4 February 2009

Deep Feeling - Skyline Pigeon

Deep Feeling - Skyline Pigeon

Label: Page One
Year of Release: 1970


This is another release on Larry Page's Page One Records which I include for curiosity value rather than actual musical merit. Elton John and Bernie Taupin were, at this point in their careers, mere fledging songwriters without much of a career to speak of. Deep Feeling, on the other hand, were British prog rockers in search of a breakthrough.

We've already touched upon Elton John's early career in this blog, and given Argosy's psychedelic pop outing "Imagine" a feature on one of our compilations. Far from his career following a straight, certain line from nobody to somebody, he in actual fact worked on so many records - largely on the sly - that even the biggest fans of his work have enormous difficulties ascertaining what he played on and when. Essentially a jobbing session muso for many years, he cropped up on the albums of friends, on cheap cover version records found in the budget wire racks at Woolworths, and God knows what else. In fact, if you want to go above God and ask Elton himself, I doubt even he would be able to tell you.

This record's relatively low price on the collector's market (three quid to me - any more than that and I doubt I'd have bothered) is indicative of the fact that most people are convinced of his lack of involvement beyond the songwriting itself in this case, though, and it's not as if the song was any sort of exclusive at the time. His own (superior) version sits happily on his debut "Empty Sky" album.

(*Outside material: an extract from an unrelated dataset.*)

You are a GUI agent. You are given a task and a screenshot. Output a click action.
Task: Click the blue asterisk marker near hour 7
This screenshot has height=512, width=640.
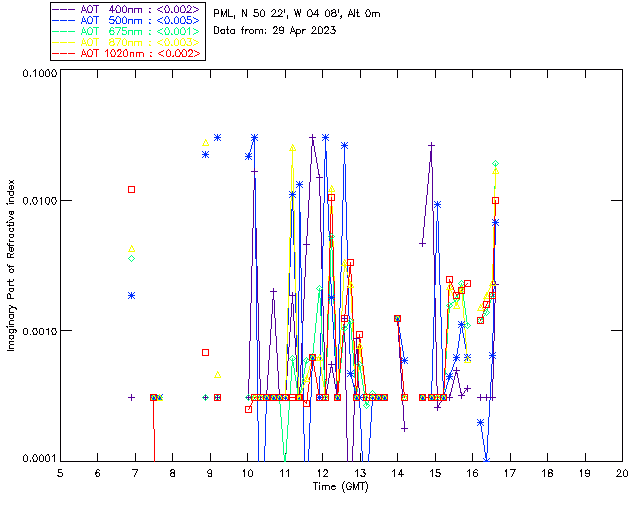tap(131, 295)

As for Deep Feeling, they followed Elton on to the DJM label eventually to release a six track album which is apparently highly sought after by prog collectors, although I should stress that I've never heard it myself. "Skyline Pigeon" doesn't hint at that style much at all, being a rather saccharine and chipper cover which doesn't really invest in the song's potential. It's pleasant enough, but it certainly doesn't sound like anything which could or should have been a hit. Still, I doubt Elton was much worried - "Your Song" was just around the corner, and things in his career were about to change enormously.